Saved entries
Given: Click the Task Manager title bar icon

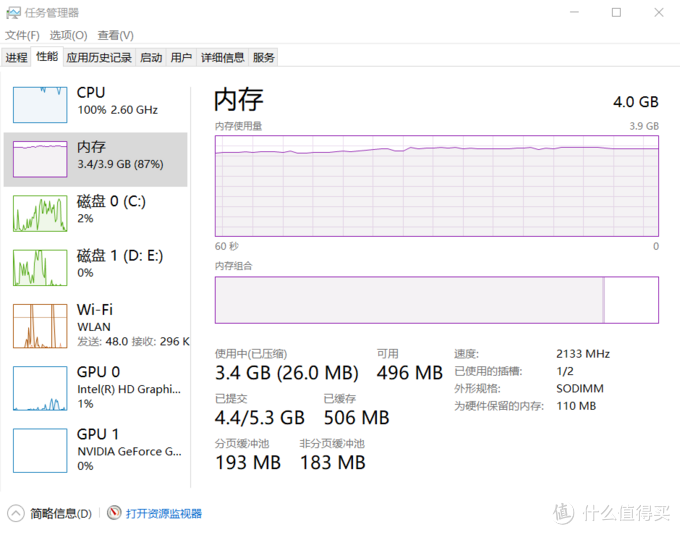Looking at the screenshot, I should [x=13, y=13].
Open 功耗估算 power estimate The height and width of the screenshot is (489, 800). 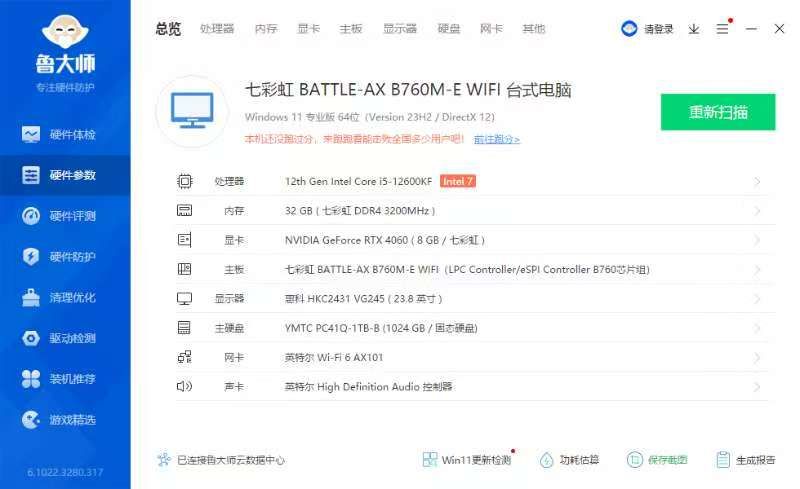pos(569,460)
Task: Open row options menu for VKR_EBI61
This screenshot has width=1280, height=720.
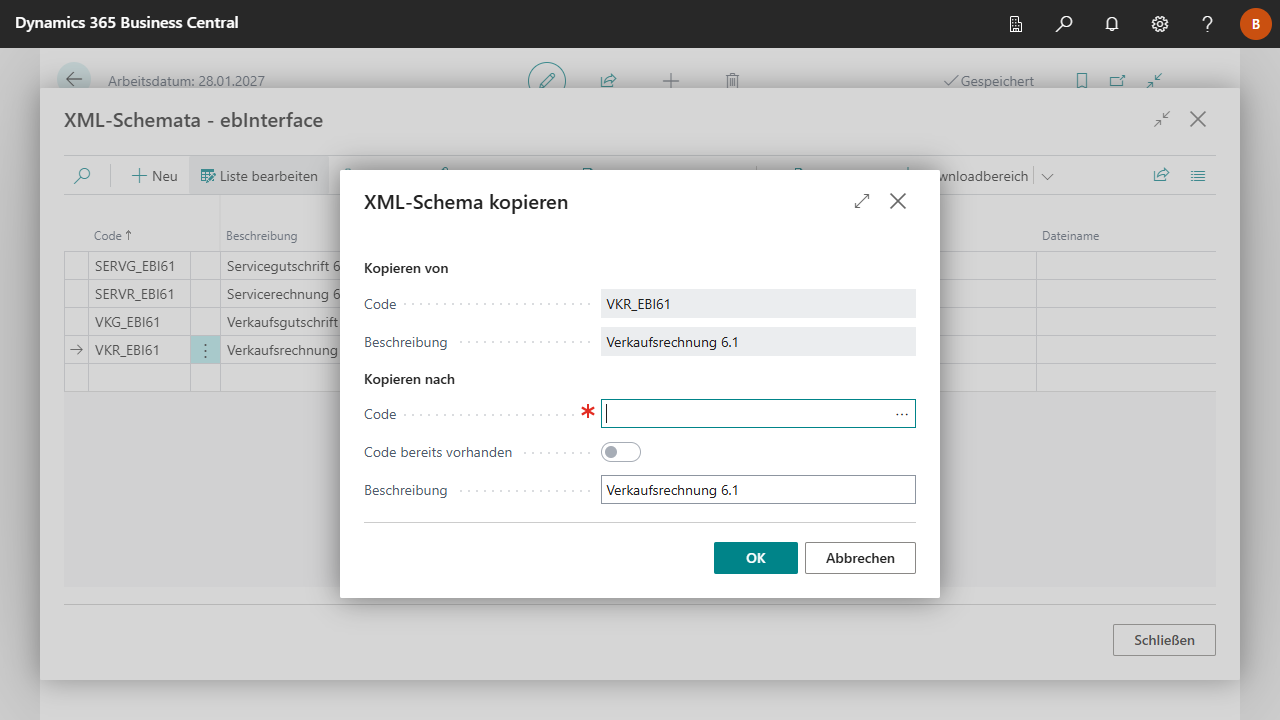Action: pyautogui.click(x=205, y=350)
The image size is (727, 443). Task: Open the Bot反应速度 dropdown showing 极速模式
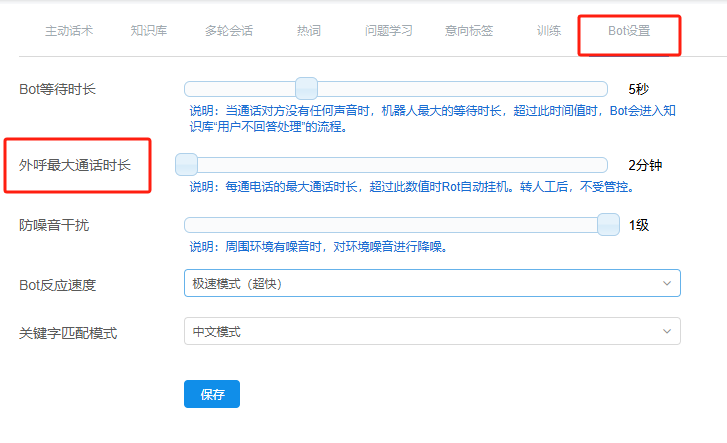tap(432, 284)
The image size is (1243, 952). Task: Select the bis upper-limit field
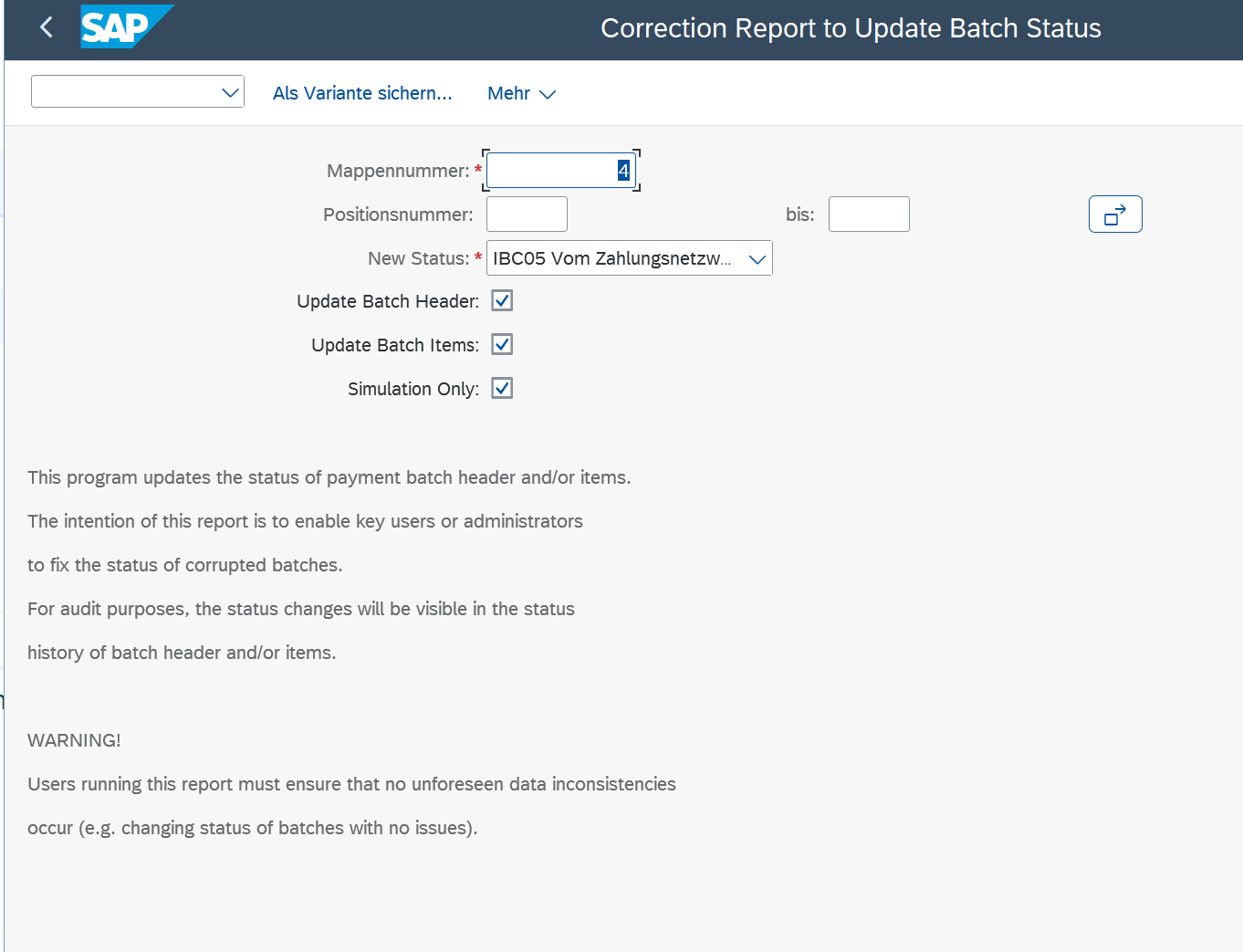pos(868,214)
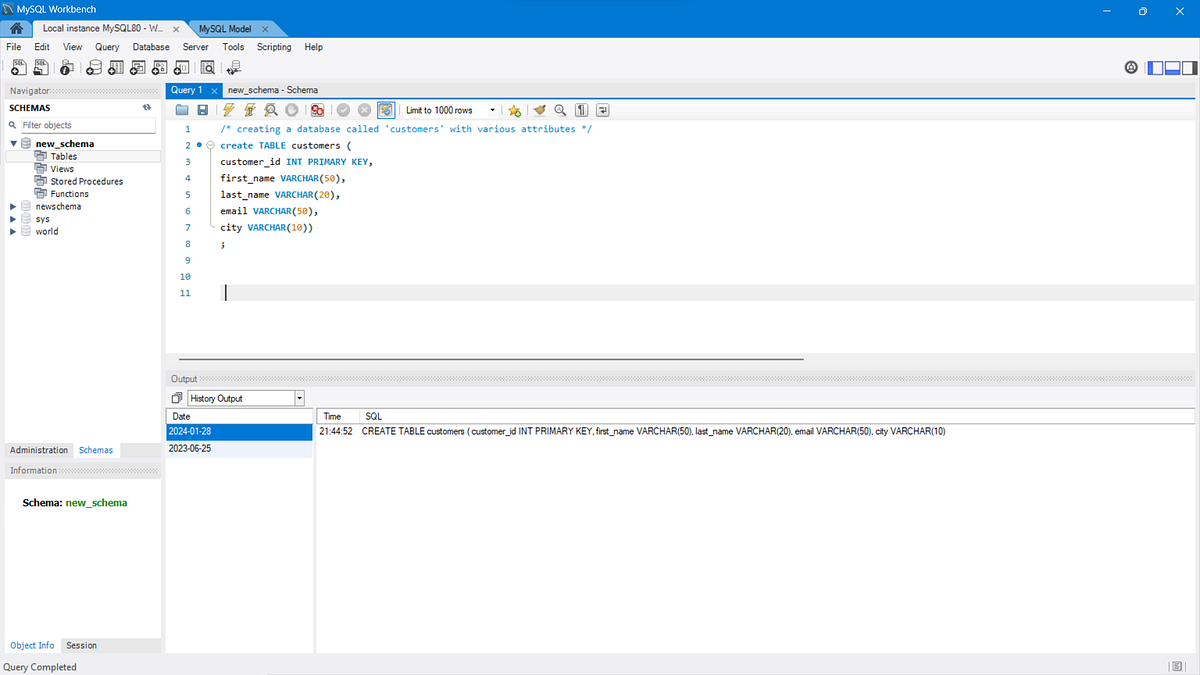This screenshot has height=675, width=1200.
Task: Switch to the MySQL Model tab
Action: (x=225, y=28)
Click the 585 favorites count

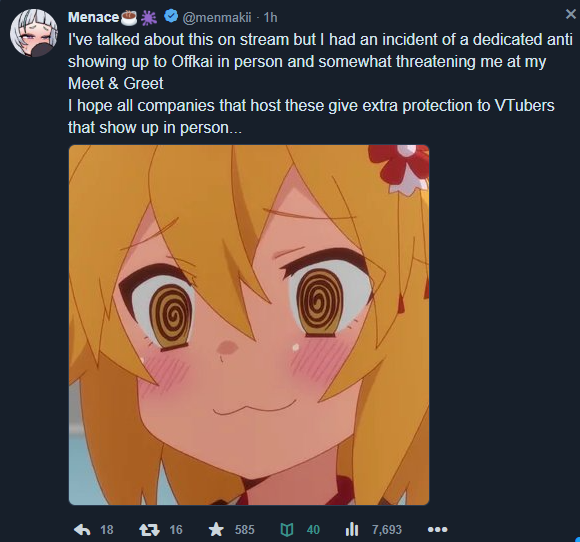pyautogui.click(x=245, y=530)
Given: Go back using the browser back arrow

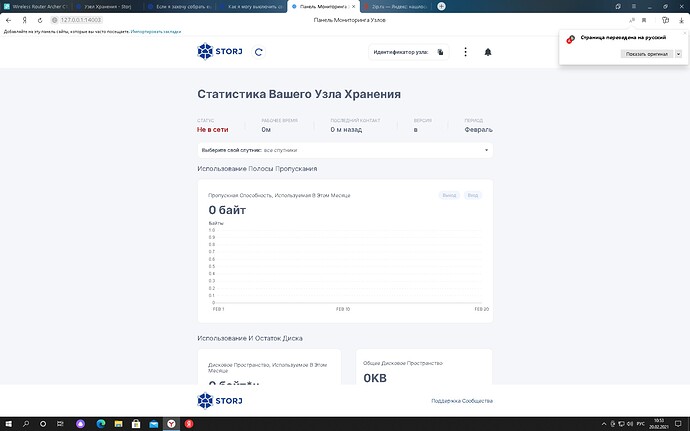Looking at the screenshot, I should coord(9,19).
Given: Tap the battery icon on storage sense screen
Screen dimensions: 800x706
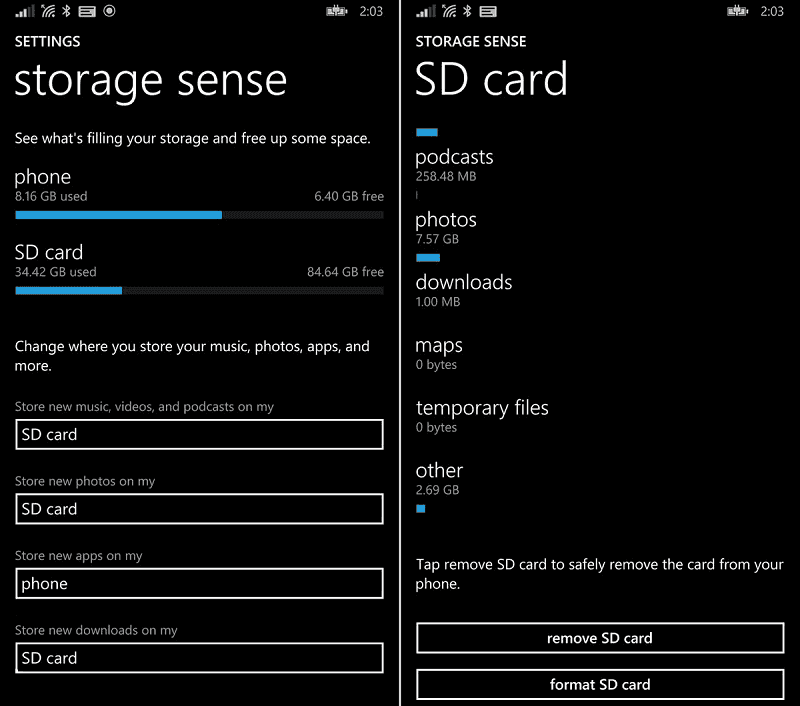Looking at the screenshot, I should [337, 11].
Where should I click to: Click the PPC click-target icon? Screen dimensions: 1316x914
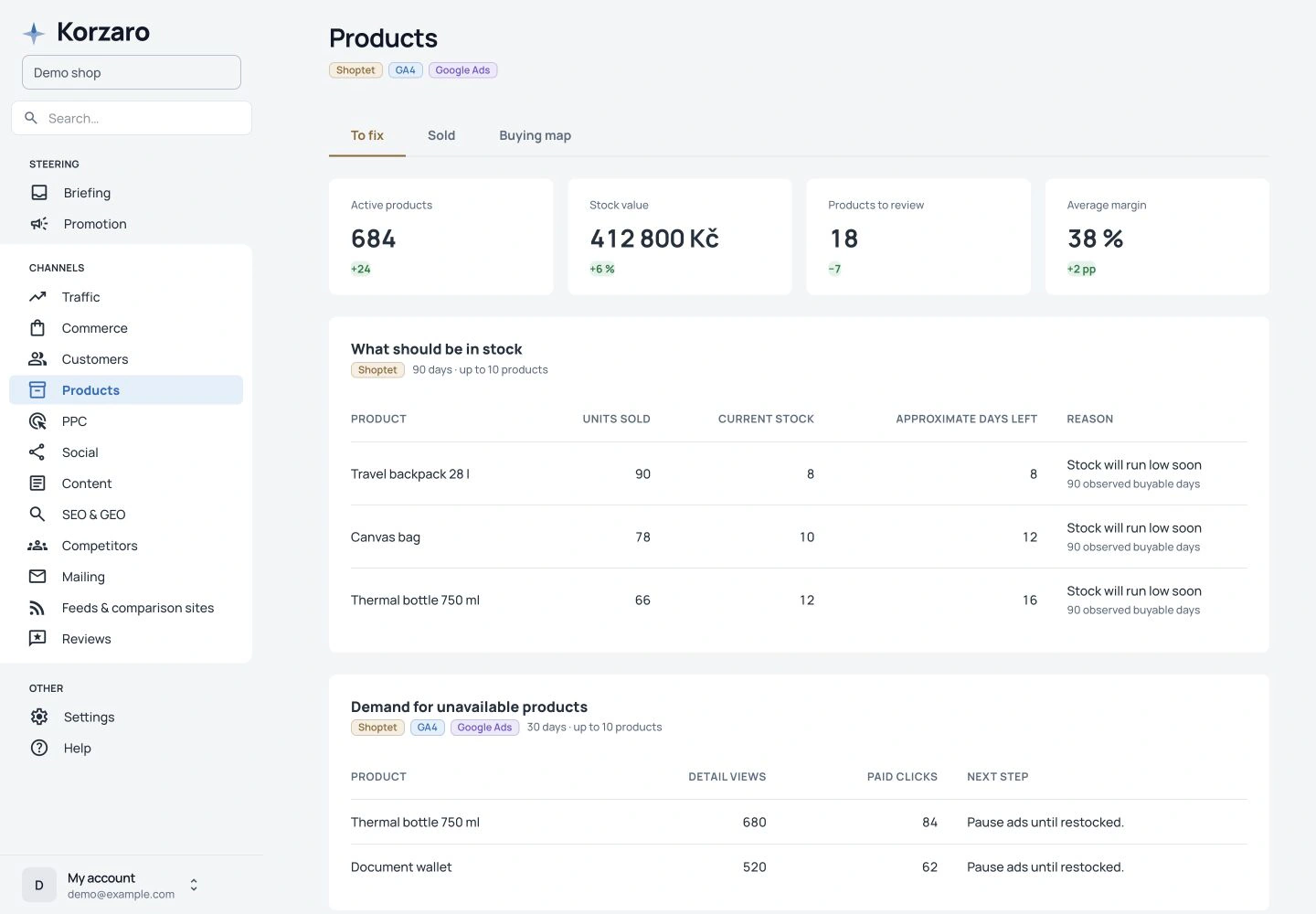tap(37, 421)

▶ [ASSIGNED TASK]: Exactly the lines from the one that contains "Where should I" through the final line of the records above are needed, given again word for word, with every picture left out.

▶ [TASK RESULT]:
Where should I click to: Click the PPC click-target icon? Screen dimensions: 1316x914
tap(37, 421)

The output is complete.